Material to process:
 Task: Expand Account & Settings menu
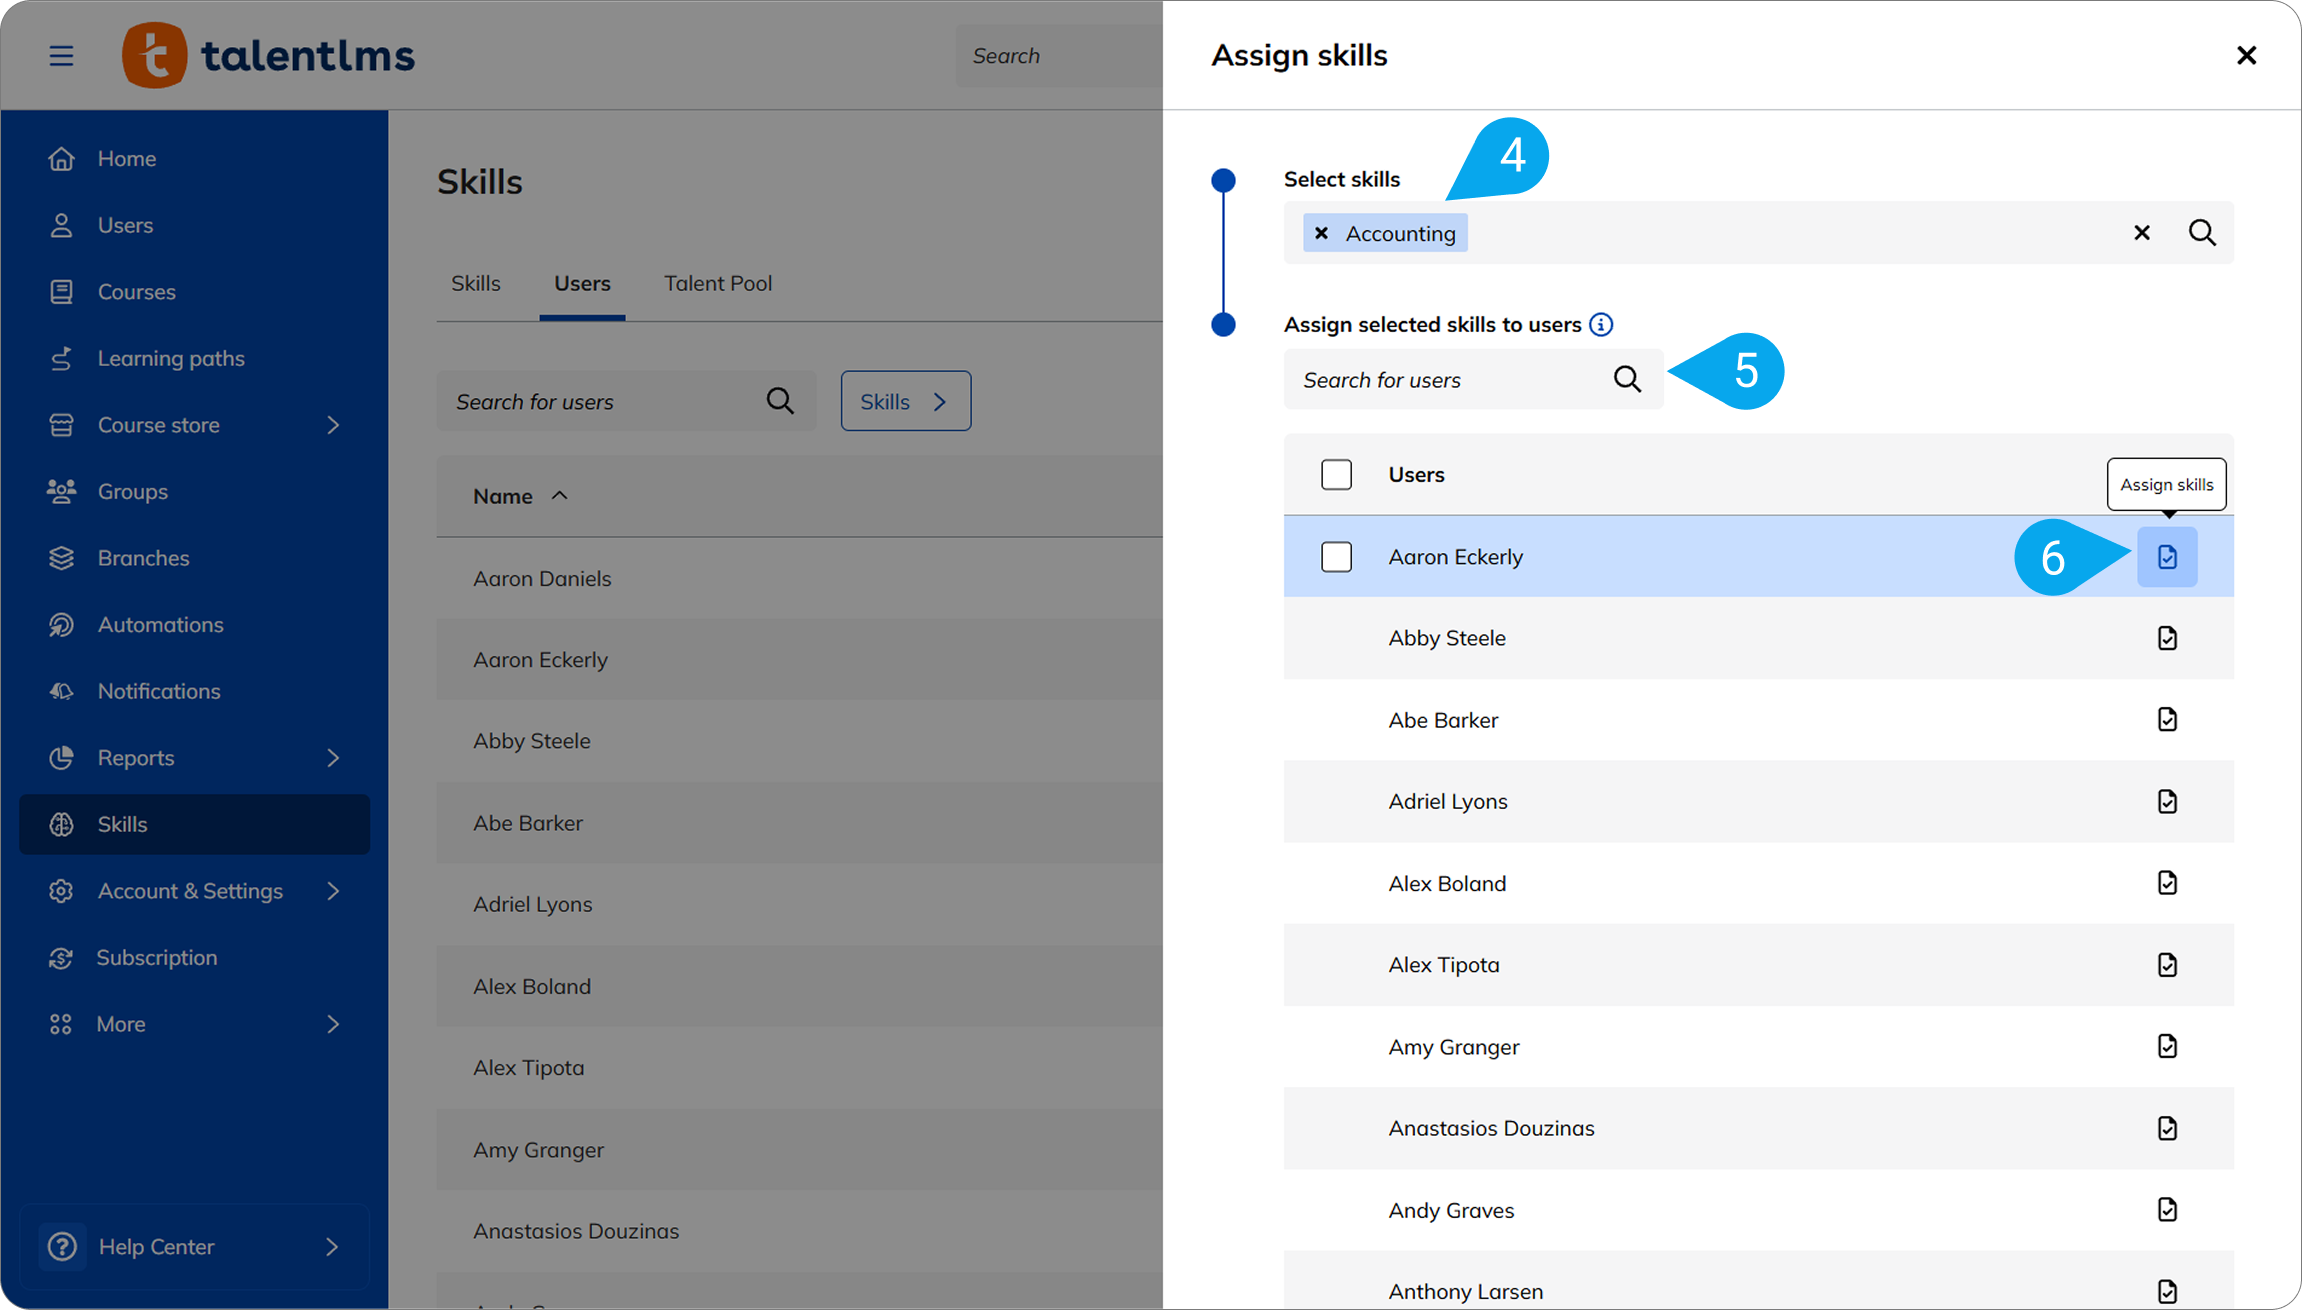pyautogui.click(x=333, y=891)
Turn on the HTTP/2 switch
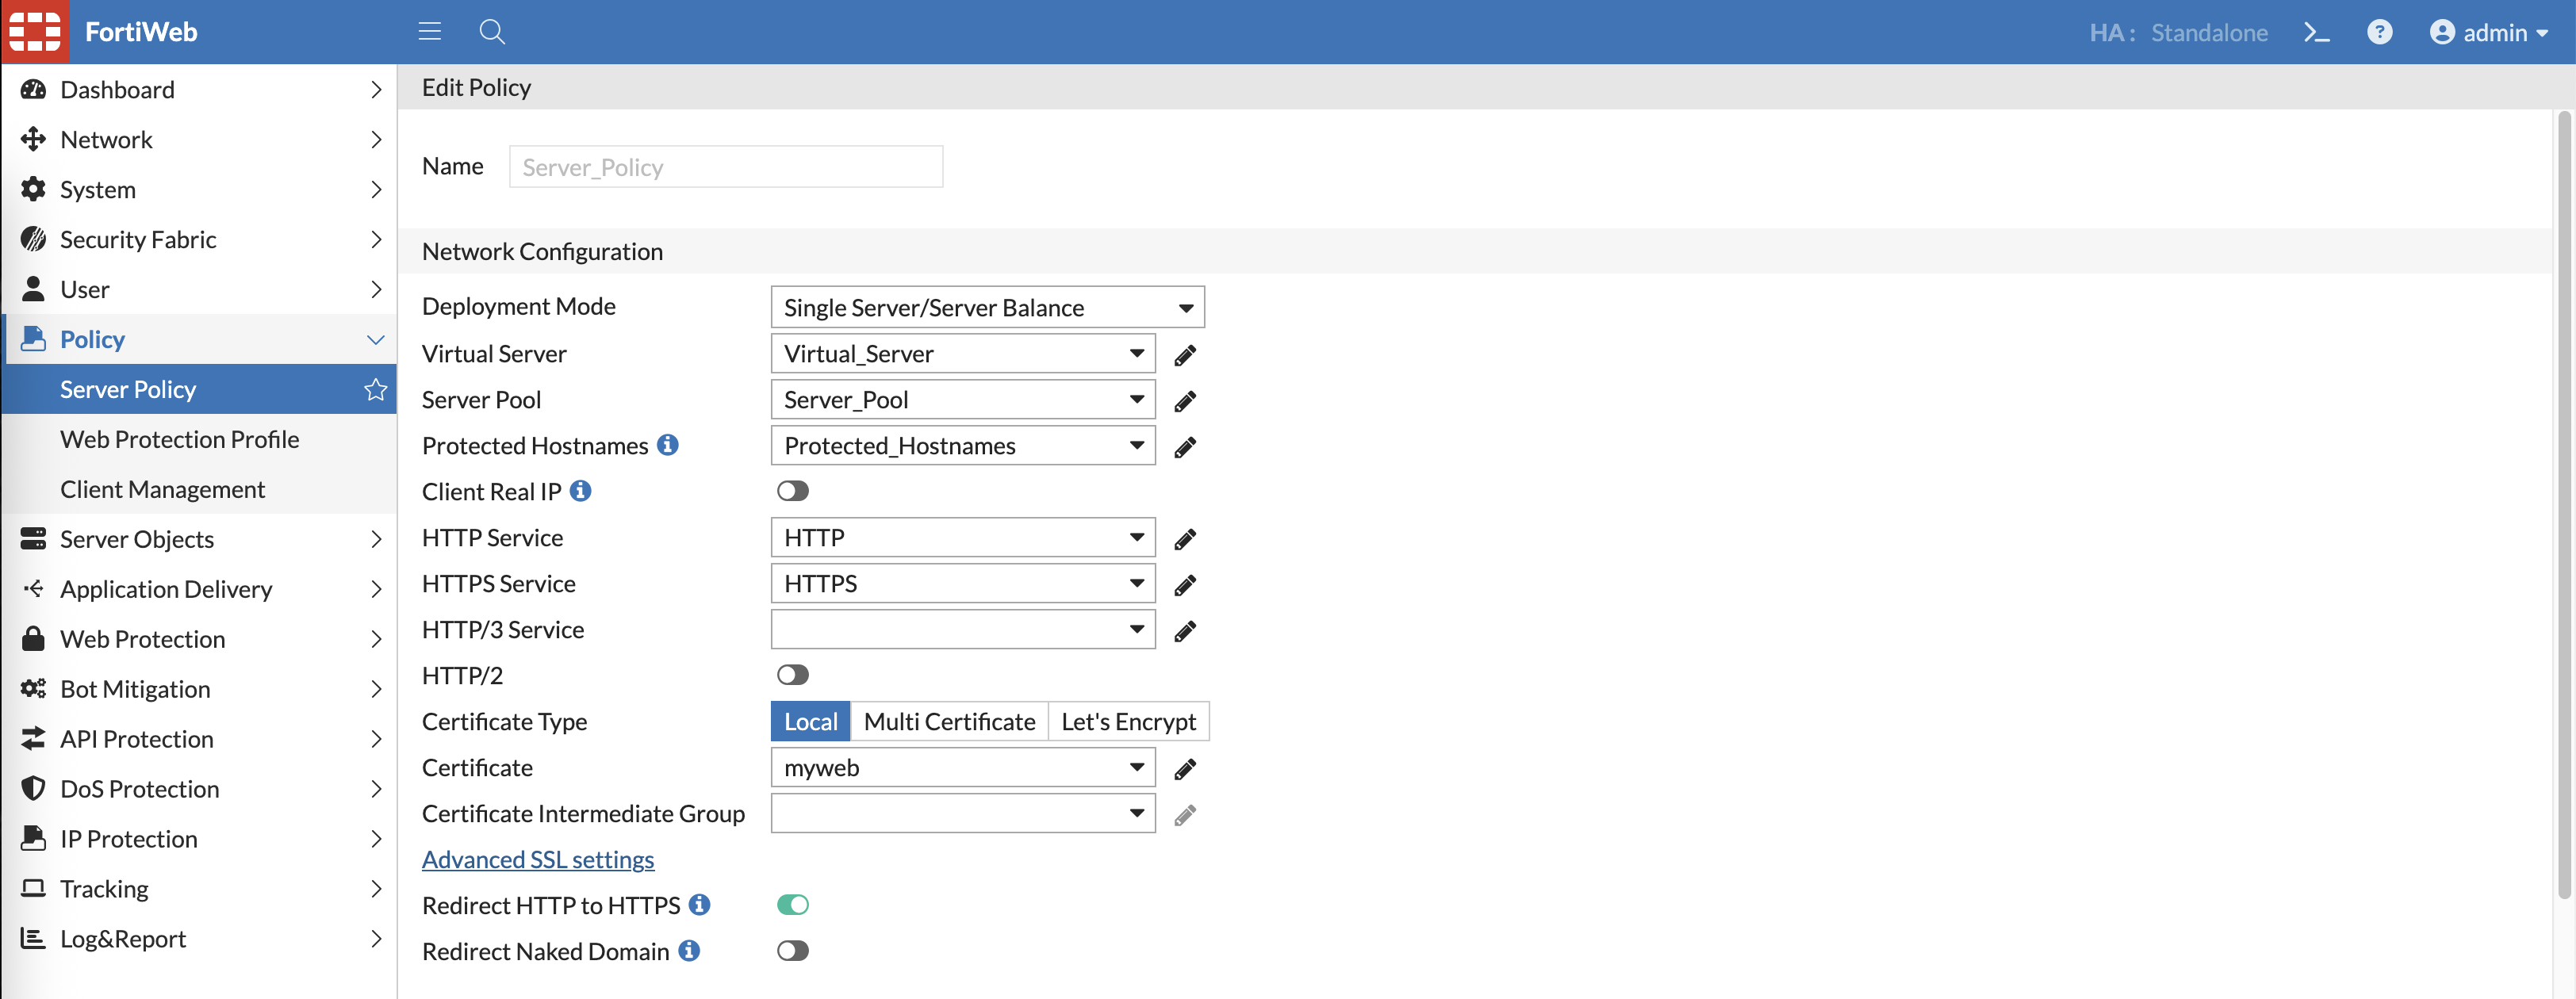Screen dimensions: 2576x999 click(792, 675)
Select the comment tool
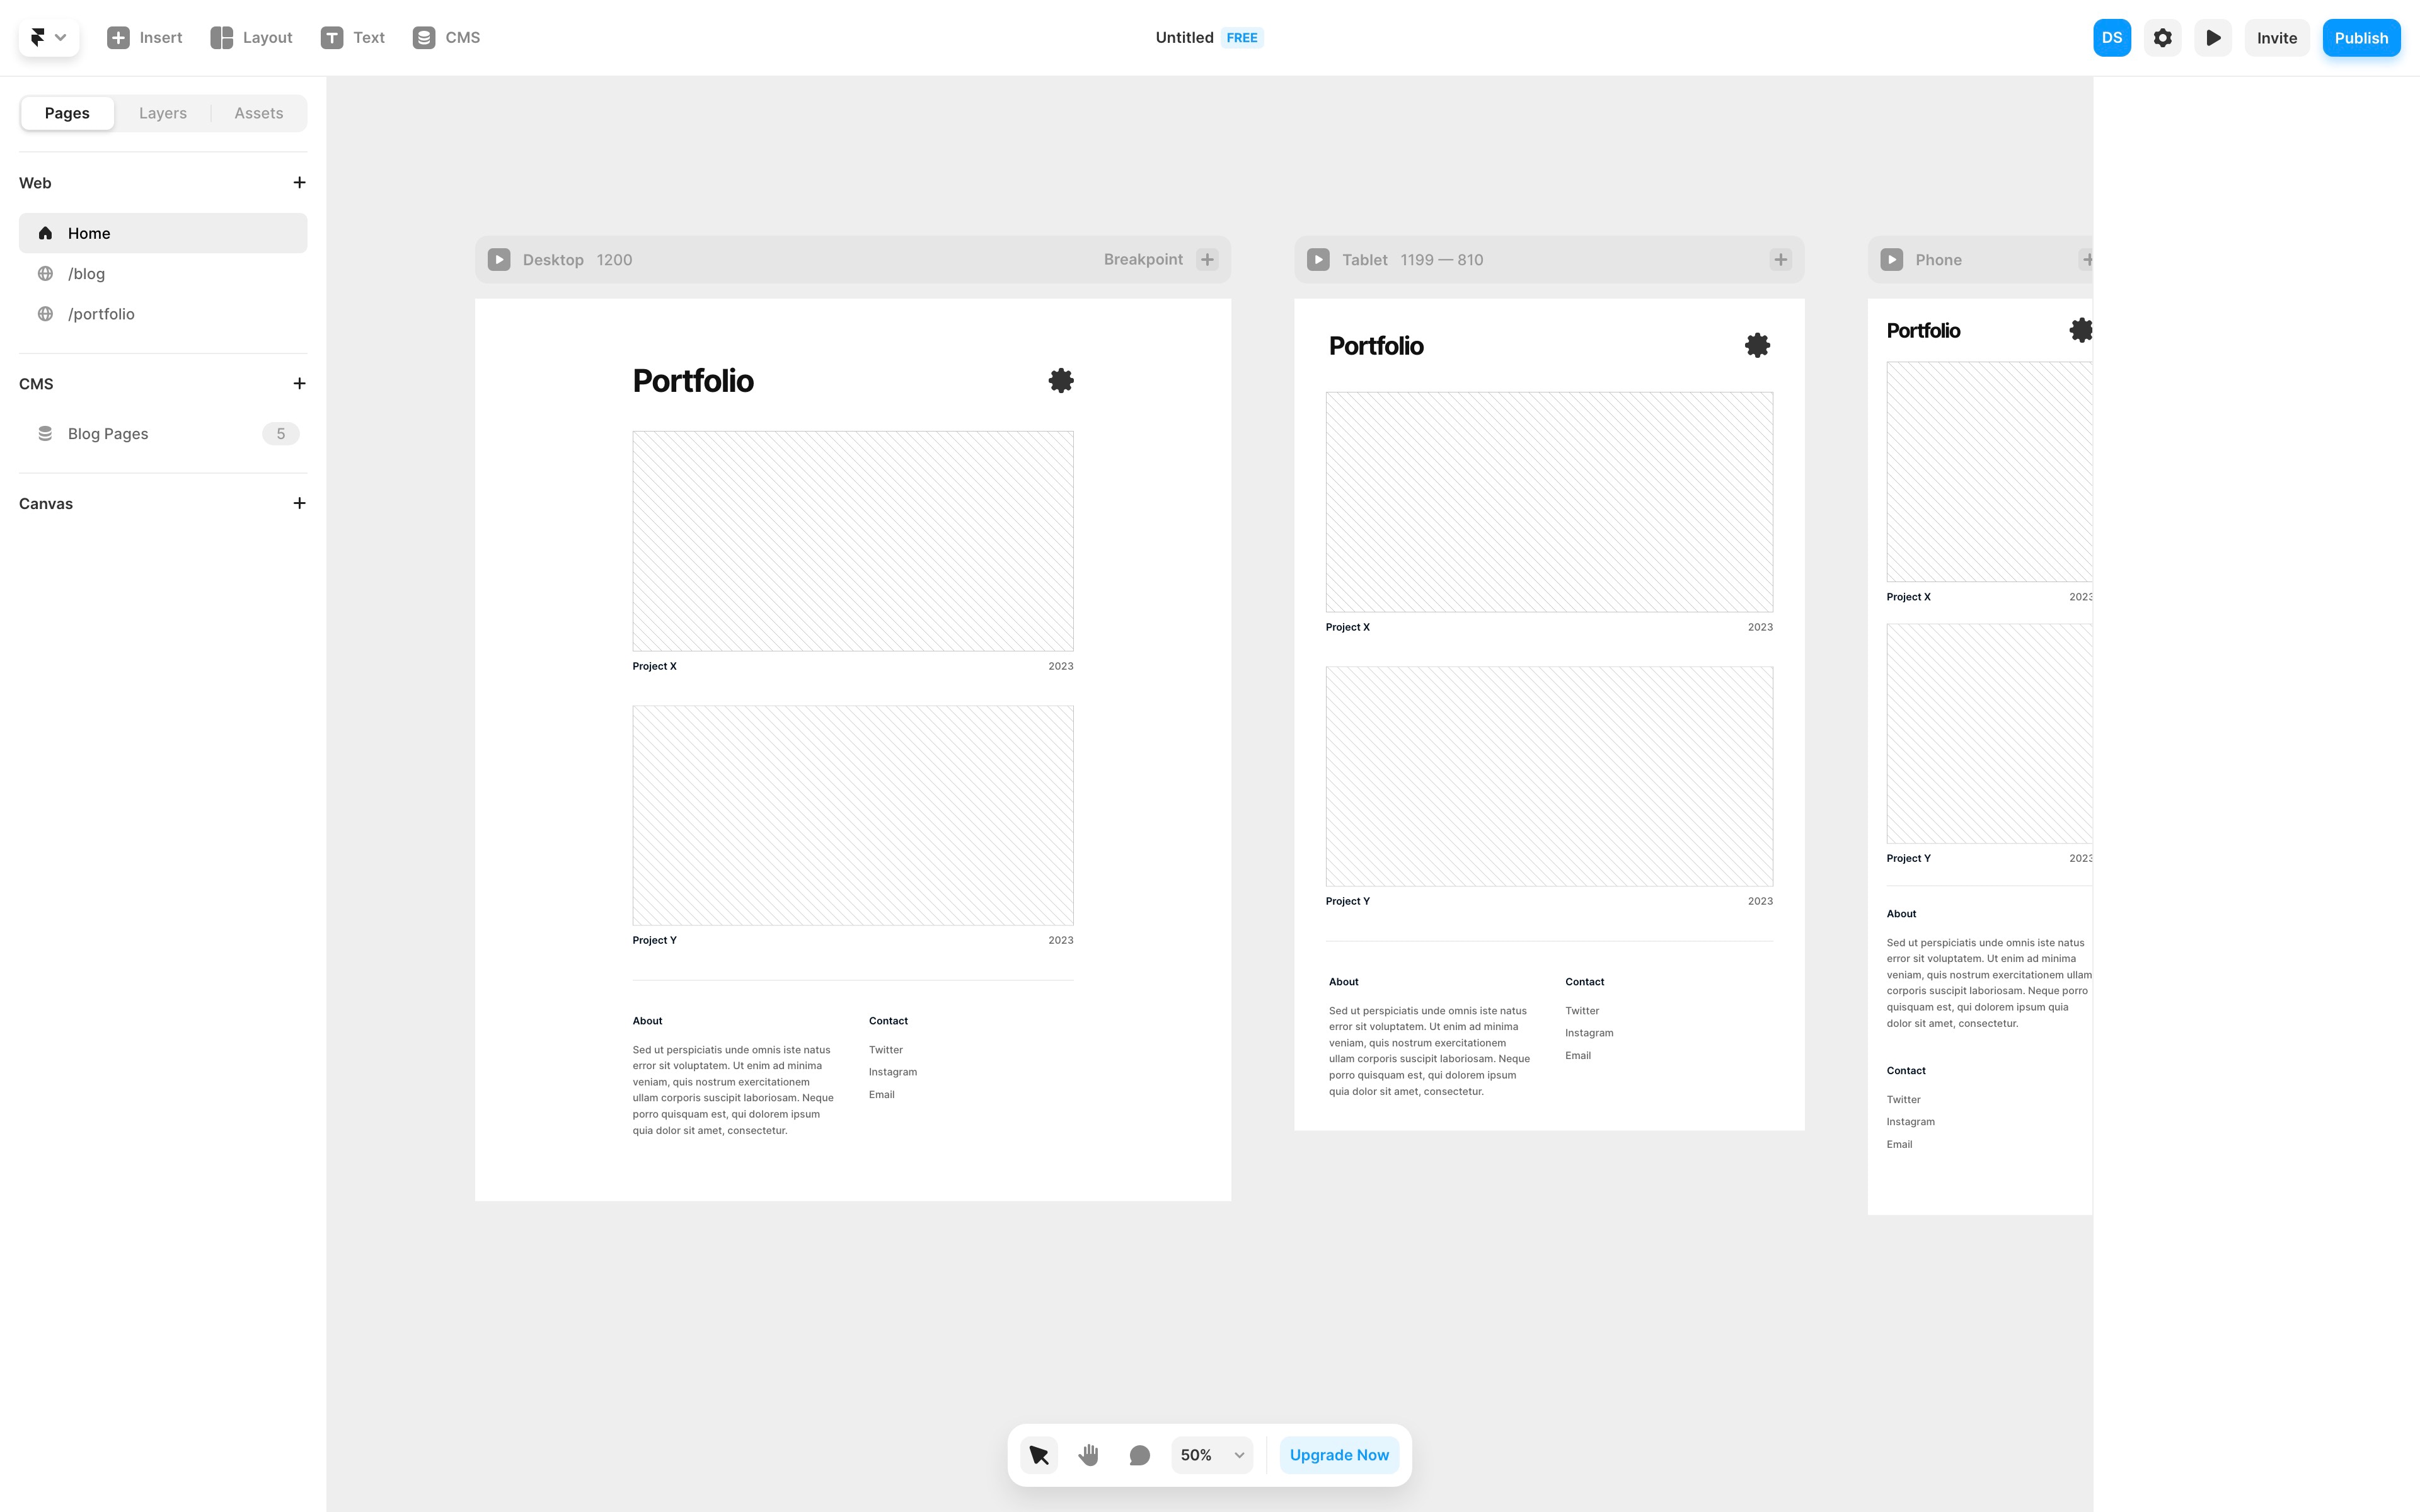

Aim of the task: The reply should hold every line of the records unchanged and no pictures.

Your response:
 Task: Expand Account & Settings menu
pyautogui.click(x=333, y=891)
Turn on the HTTP/2 switch
Screen dimensions: 2576x999 click(792, 675)
Select the comment tool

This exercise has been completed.